Provided text =>
SBIR Topic NX19-003 Award Announcement
Engineered Integral and Downstream Flow Conditioners

In 2019, Kalsi Engineering was awarded a contract with the Department of Navy (DoN) through the Small Business Innovation Research (SBIR) program to develop and refine flow conditioners for possible use on the Columbia Class submarines and other Navy and non-Navy applications. Flow conditioners are used to diminish swirl and expedite the velocity profile recovery in disturbed flow caused by upstream flow disturbances like elbow, tees, and valves.

Kalsi Engineering successfully completed Round I, II, and III of the Direct to Phase 2 SBIR program and is now preparing for Round IV. Round IV focuses on commercialization for Navy and non-Navy applications.

Due to the operating requirements of Navy submarines, flow conditioners were developed to have the following performance characteristics:

  • Generate minimal differential pressure
  • Designed to install into existing piping systems
  • Operate without producing excessive vibration, noise, and cavitation

As part of the SBIR/DoN project, KEI flow conditioner designs have been refined based on extensive Computational Fluid Dynamic (CFD) analysis and water flow loop testing.


KEI Flow Conditioner Family

KEI has developed and patented a family of flow conditioner elements that can be divided into two general categories: 1) integral conditioner elements and 2) downstream conditioner elements. The classification integral conditioner element includes conditioner elements that are integrated into the pipe bend (e.g., elbow). Downstream conditioners are located downstream of the pipe bend exit or upstream of a pump intake. These conditioner elements can be used separately or together to achieve highly conditioned flow.

KEI integral conditioners provide significant advantages over traditional conditioners in that they reduce the secondary flow that develops in a pipe bend and take advantage of the pipe length associated with the bend to save space. Because the integral conditioners reduce secondary flow in the pipe bend, the flow conditioning requirements at the pipe bend exit are significantly reduced, which ultimately allows for a more compact and effective downstream conditioner achieve highly conditioned flow. The integral conditioner augmented with a KEI downstream conditioner can achieve a highly conditioned flow as close as 5 pipe-diameters from a flow disturbance without producing significant noise or vibration.

Figure 1 shows three KEI designed conditioners and a conventional multi-hole conditioner (MHC). The MHC is not designed by KEI. The MHC conditioner was included in the KEI test matrix for comparison.

Figure 1:  Three examples of KEI conditioners (a through c)  and a Multi-Hole Conditioner (d)
a) Integral conditioner with two thin guide downstream conditioners (IT2)
b) Six-stage downstream conditioner (T6)

Short exercise 1 => Update the two records by replacing "Task" with "Goal" and keeping everything else unchanged. Omit the pictures from your answer.
The text and the records are separate material.

Entries =>
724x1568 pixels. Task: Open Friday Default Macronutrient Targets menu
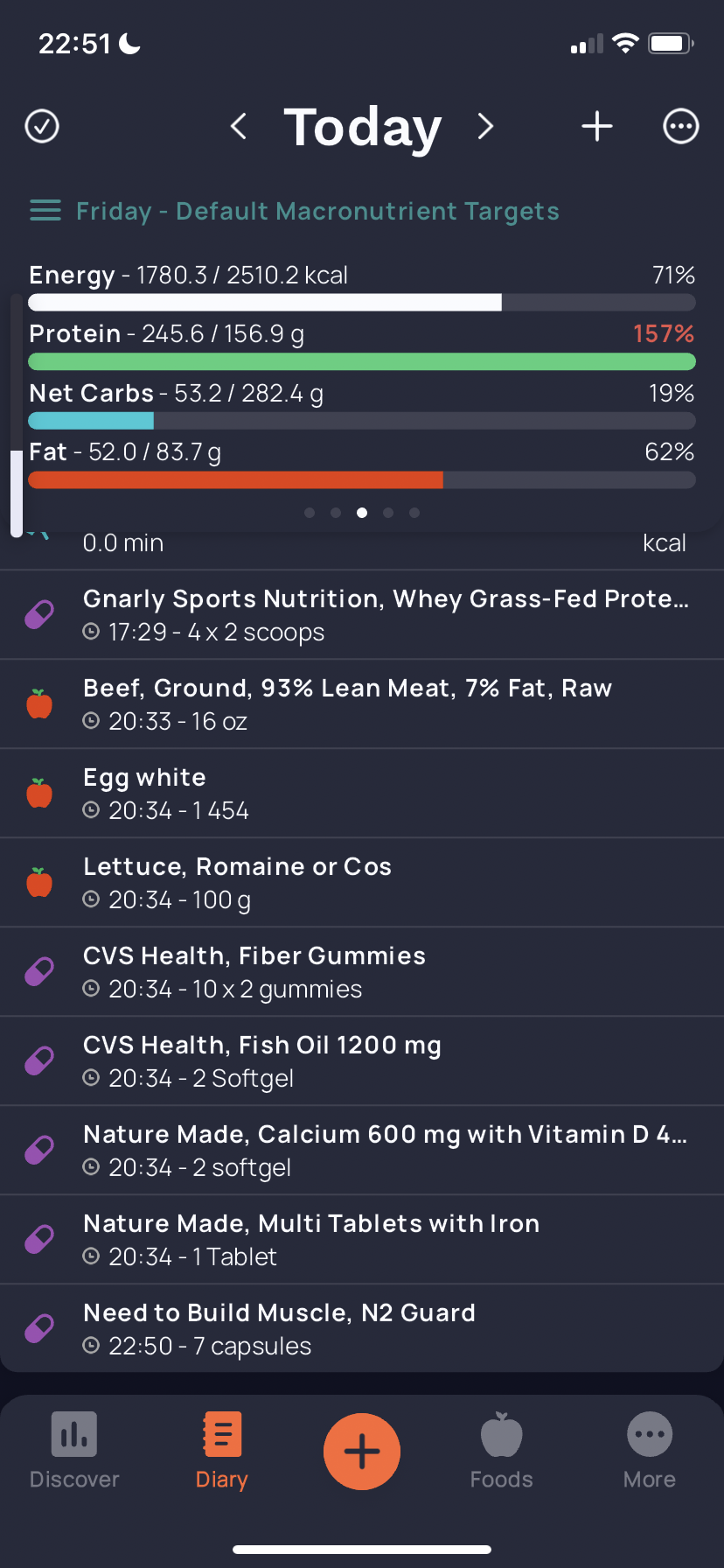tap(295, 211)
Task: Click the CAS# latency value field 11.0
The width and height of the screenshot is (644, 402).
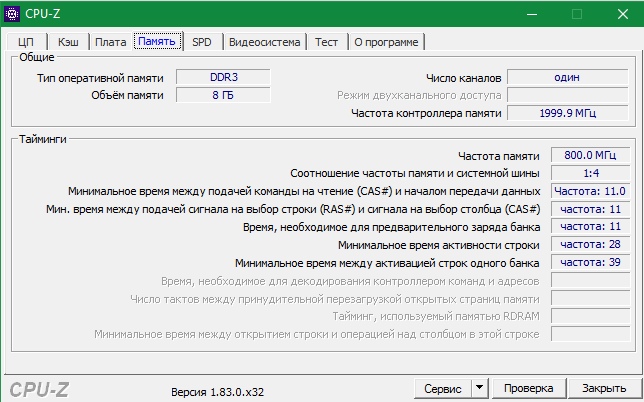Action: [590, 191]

Short exercise 2 =>
Answer these questions from the flow conditioner announcement:
(a) In what year was Kalsi Engineering awarded the contract with the Department of Navy?
(b) What does Round IV focus on?
(c) How close to a flow disturbance can the integral conditioner with a KEI downstream conditioner achieve highly conditioned flow?

Task result 1 =>
724x1568 pixels. Goal: Open Friday Default Macronutrient Targets menu
tap(295, 211)
Goal: Click the CAS# latency value field 11.0
The width and height of the screenshot is (644, 402).
Action: [590, 191]

Task result 2 =>
(a) 2019
(b) Commercialization for Navy and non-Navy applications
(c) As close as 5 pipe-diameters